The Student Newspaper of Mississippi State University

The Reflector

The Student Newspaper of Mississippi State University

The Reflector

    ‘Don’t quit,’ Ezra lead says

    Better Than Ezra’s lead singer and founding father Kevin Griffin began his music career earlier than most.
    His first foray into songwriting occurred at the ripe age of 12, after he and some friends entered and won a talent show.
    Their prize, the opportunity for the pre-teen rock band to record a single in Jackson, sparked Griffin’s first creative piece.
    “The name of the song was ‘Think, Find, Destroy’ and it was about aliens coming to attack the planet. That was the A side,” Griffin said. “Typical 12-year-old fare.”
    “The B side,” he added, “was ‘Cold Gin’ by Kiss.”
    And that is how it all began.
    Griffin grew up with musicians who are now labeled classics, including Elvis, The Beatles and Joe Cocker, and was exposed to Led Zeppelin and Elton John by his older brother. He developed his own taste in bands like R.E.M. during his high school career, but it was his college experience at Louisiana State University that started him on his path to fame.

Supplied data>
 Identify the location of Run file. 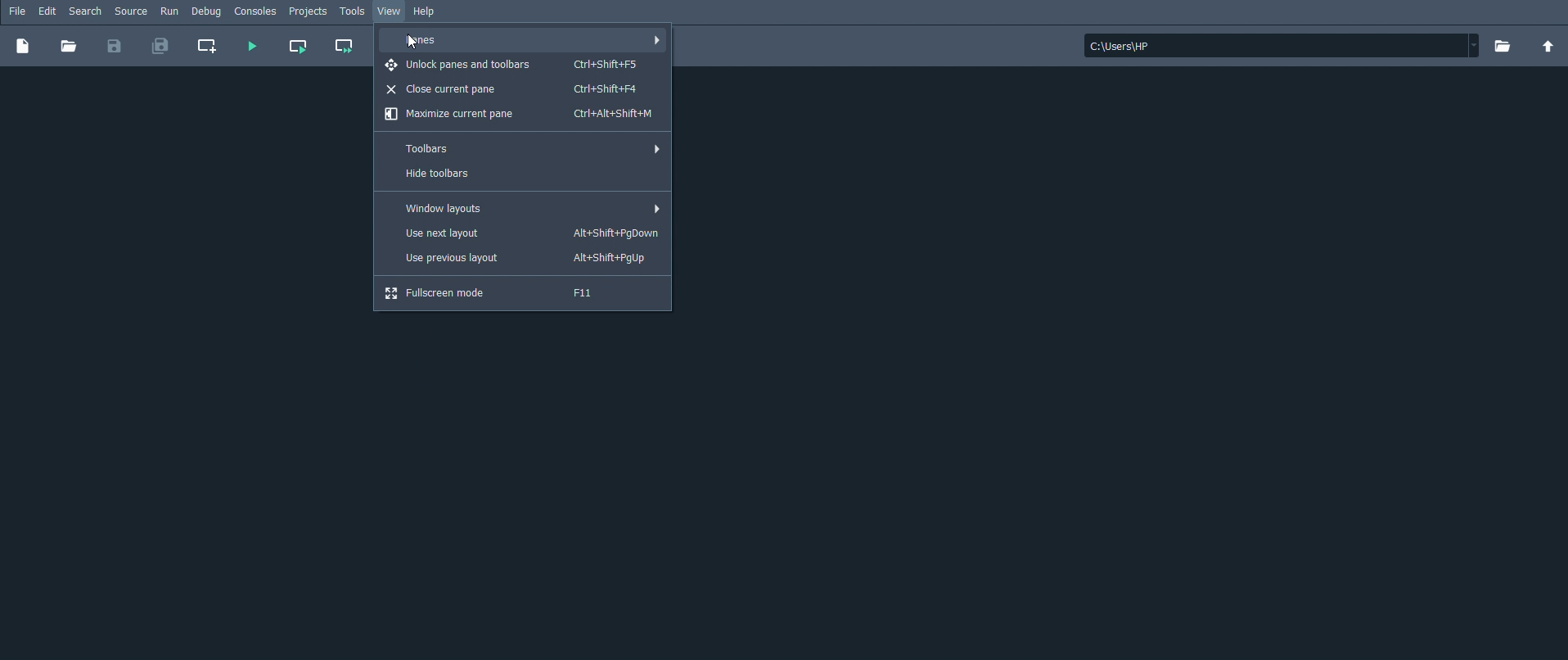
(251, 47).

Aim> Continue the Reflector profile of Kevin Griffin from the point where it stops.

Output for this exercise>
    Better Than Ezra, who will be playing at Rick’s Caf tonight, formed in 1990 at LSU through mutual friends. Griffin said they found a drummer, put an ad in the university newspaper for a bassist and began playing fraternity parties and bars.
    “Then we started playing Ole Miss and other people started wanting us and it grew from there,” Griffin said.
    The group stopped playing for a while after Griffin graduated, then Better Than Ezra reformed in Los Angeles around 1991, Griffin said. The demos they cut during their time in California turned into the album Deluxe, which was released in 1995.
    Better Than Ezra played their first Starkville show in the early ’90s after a friend on MSU’s student government board booked them to open for the Hoodoo Gurus, a college band that was popular in the late ’80s. Griffin said the show was a huge step for them and that after that appearance at the Humphrey Coliseum, fraternities and bars started wanting to book the band.
    Rick Welch, owner of Rick’s Caf, said the band played their first show at Rick’s the first year he opened in 1994, just before the group went national.
    “The great thing about Better Than Ezra was that they kept coming back no matter how big they got,” Welch said. “I really appreciate how they stay true to their roots.”
    Welch also said that just this summer the band stopped in for a visit between shows in Tupelo and Jackson.
    “They put on a great live show and I’m really excited to have them back,” Welch said.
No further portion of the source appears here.